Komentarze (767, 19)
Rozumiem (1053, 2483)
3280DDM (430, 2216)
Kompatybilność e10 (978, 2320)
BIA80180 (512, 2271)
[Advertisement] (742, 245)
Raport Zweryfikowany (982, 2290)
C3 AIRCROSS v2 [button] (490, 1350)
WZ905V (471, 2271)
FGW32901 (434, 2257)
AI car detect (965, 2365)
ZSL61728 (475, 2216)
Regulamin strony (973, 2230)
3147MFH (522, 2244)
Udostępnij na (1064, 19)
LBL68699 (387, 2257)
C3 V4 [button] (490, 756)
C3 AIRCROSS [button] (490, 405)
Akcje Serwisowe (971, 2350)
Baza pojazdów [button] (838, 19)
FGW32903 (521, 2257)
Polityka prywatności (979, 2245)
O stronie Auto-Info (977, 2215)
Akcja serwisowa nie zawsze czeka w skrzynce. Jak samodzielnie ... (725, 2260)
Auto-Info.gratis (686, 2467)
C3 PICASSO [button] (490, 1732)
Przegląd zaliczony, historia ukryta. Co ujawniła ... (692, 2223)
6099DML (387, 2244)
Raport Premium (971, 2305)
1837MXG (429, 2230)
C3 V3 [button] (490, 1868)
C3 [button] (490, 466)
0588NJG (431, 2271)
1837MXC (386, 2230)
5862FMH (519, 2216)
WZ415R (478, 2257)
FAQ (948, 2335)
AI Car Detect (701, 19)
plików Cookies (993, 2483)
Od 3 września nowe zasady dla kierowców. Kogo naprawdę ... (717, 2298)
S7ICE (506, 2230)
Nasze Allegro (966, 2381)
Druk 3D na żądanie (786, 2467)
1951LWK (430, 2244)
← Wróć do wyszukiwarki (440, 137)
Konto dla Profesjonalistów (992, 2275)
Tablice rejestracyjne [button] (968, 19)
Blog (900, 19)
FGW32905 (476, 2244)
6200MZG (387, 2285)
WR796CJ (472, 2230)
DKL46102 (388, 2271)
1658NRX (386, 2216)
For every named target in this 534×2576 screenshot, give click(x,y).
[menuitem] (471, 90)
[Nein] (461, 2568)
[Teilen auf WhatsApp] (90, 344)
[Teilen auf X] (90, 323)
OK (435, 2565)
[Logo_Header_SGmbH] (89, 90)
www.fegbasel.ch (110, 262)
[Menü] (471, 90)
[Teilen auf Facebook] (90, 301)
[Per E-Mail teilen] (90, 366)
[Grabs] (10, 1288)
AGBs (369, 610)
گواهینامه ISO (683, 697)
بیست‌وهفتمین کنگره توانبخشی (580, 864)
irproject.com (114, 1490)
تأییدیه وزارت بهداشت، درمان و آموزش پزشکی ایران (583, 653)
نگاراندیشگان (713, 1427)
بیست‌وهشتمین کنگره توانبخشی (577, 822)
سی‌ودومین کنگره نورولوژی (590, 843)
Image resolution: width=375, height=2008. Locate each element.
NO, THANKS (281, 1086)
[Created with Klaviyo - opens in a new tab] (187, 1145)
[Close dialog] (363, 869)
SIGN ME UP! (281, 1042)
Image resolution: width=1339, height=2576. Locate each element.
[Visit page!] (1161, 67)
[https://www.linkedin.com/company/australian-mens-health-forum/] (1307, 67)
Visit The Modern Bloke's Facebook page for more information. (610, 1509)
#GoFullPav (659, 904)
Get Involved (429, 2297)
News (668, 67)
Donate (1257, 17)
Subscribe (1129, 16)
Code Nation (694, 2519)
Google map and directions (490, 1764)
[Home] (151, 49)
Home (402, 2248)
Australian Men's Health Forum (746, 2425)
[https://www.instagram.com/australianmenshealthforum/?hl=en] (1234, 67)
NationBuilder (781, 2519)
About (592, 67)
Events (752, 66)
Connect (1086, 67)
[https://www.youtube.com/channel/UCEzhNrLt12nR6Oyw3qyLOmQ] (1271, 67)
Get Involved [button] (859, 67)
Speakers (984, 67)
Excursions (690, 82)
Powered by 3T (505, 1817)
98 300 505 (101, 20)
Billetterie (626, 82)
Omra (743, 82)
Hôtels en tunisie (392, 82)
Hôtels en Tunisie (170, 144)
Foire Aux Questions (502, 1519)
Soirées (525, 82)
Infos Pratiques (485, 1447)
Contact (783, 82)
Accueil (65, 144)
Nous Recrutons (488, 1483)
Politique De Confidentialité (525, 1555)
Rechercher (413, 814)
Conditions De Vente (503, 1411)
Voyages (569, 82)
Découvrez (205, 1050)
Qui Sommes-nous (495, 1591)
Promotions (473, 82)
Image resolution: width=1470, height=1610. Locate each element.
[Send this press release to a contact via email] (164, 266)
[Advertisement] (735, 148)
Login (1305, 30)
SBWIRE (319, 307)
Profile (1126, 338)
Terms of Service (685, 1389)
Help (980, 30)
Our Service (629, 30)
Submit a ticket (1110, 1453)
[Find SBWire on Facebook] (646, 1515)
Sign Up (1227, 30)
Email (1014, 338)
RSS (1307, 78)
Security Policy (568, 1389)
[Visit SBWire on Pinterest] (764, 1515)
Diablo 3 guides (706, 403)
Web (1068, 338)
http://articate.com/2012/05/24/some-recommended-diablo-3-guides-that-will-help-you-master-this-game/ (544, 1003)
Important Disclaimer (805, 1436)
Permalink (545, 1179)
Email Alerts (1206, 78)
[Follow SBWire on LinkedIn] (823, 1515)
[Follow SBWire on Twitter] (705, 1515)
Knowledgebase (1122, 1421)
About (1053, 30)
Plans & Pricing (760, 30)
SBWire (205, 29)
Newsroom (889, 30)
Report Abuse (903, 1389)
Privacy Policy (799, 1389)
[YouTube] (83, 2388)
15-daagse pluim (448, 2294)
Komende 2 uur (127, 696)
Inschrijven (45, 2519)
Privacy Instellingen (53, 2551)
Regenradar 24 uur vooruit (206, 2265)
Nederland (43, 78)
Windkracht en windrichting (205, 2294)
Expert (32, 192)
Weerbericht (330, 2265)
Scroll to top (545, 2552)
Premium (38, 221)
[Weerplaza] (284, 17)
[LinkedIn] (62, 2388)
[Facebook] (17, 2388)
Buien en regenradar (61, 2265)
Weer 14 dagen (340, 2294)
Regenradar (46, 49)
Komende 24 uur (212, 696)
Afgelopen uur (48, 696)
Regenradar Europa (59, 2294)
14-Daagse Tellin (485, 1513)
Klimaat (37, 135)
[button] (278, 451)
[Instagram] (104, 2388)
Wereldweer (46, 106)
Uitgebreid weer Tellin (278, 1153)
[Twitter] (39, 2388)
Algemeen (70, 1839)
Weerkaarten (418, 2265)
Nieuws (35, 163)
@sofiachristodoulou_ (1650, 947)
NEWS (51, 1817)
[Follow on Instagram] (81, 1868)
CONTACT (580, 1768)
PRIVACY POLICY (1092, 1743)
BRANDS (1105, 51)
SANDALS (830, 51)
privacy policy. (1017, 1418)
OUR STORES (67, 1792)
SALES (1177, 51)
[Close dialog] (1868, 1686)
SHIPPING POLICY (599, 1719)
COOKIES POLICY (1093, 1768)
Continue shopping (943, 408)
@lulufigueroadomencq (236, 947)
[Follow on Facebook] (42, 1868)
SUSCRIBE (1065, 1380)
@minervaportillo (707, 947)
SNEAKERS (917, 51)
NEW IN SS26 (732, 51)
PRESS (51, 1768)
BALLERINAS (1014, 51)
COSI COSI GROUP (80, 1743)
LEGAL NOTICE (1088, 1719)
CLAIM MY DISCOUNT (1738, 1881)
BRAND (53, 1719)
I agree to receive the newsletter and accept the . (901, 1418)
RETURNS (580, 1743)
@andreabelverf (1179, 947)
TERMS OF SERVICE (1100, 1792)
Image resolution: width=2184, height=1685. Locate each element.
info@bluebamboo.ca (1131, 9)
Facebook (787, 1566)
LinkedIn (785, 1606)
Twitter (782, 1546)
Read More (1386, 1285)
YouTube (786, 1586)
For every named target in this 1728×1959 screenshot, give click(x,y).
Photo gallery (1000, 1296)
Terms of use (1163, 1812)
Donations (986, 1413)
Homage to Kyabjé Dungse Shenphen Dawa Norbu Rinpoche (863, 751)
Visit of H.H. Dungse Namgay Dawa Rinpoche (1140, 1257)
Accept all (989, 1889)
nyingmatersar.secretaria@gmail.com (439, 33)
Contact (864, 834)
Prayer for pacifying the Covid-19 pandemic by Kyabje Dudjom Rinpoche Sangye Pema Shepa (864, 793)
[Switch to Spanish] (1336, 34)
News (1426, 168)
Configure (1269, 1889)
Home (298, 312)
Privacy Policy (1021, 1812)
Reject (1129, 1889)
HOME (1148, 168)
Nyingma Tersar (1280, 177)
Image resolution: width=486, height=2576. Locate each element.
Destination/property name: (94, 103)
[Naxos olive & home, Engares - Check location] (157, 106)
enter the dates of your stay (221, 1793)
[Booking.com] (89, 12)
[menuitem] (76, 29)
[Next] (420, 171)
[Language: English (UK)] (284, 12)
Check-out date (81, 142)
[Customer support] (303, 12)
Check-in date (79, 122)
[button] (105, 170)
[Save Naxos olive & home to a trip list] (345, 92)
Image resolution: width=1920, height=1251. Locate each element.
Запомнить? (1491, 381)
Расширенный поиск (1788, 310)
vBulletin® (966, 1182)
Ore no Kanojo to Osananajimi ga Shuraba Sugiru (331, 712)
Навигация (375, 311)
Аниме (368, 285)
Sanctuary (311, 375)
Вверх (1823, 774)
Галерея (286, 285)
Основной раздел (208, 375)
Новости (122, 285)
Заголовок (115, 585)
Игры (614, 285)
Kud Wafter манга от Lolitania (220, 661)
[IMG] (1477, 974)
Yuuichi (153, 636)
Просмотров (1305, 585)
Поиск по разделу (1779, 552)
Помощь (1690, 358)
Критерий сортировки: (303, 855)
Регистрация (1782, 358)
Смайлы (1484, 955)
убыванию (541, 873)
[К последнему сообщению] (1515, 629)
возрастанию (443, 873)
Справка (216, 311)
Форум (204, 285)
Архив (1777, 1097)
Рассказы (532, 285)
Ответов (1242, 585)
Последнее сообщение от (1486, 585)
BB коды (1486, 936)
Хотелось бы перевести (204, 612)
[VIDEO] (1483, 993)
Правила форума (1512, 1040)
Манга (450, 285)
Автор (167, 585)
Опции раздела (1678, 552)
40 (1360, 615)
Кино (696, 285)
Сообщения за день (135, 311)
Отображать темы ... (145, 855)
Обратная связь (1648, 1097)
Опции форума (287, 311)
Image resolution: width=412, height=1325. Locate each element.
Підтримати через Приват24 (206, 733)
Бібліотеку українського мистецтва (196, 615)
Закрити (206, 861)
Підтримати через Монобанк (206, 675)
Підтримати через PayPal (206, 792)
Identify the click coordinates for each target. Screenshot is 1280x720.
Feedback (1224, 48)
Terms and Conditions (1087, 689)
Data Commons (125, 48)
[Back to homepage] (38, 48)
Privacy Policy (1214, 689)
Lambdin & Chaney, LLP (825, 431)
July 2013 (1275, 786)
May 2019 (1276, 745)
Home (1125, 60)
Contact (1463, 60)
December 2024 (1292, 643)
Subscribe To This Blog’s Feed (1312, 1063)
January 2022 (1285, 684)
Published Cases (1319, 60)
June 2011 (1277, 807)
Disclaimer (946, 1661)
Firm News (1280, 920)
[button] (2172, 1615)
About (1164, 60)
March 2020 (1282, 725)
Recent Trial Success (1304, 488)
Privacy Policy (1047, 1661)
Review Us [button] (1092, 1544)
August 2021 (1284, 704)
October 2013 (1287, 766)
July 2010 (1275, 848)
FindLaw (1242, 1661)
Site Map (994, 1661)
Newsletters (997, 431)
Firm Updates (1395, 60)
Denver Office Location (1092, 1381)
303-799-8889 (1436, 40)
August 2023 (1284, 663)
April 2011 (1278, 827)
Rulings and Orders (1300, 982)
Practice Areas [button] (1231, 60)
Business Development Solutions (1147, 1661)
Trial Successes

▬▬▬▬▬▬▬▬▬▬

YOUR INSTRUCTIONS:
Every line of the entries above that includes "height" should be copied.

COMPLETED TASK:
Image resolution: width=375, height=2008. Locate each element.
Image resolution: width=1339, height=2576. Locate each element.
Image resolution: width=1470, height=1610. Locate each element.
Image resolution: width=2184, height=1685. Locate each element.
Image resolution: width=486, height=2576. Locate each element.
Image resolution: width=1920, height=1251. Locate each element.
Image resolution: width=412, height=1325. Locate each element.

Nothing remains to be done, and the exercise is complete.